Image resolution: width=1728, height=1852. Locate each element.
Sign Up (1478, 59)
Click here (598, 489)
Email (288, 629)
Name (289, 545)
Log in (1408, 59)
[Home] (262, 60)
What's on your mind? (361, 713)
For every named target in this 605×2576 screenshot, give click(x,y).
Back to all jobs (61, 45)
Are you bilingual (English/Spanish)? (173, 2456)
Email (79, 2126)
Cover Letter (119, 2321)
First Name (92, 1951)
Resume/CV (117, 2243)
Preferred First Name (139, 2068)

Exercise goal:
The line containing "Are you bilingual" opens the range, and the last line of the entries closes it; copy that range exactly.

Output for this task:
Are you bilingual (English/Spanish)? (173, 2456)
Email (79, 2126)
Cover Letter (119, 2321)
First Name (92, 1951)
Resume/CV (117, 2243)
Preferred First Name (139, 2068)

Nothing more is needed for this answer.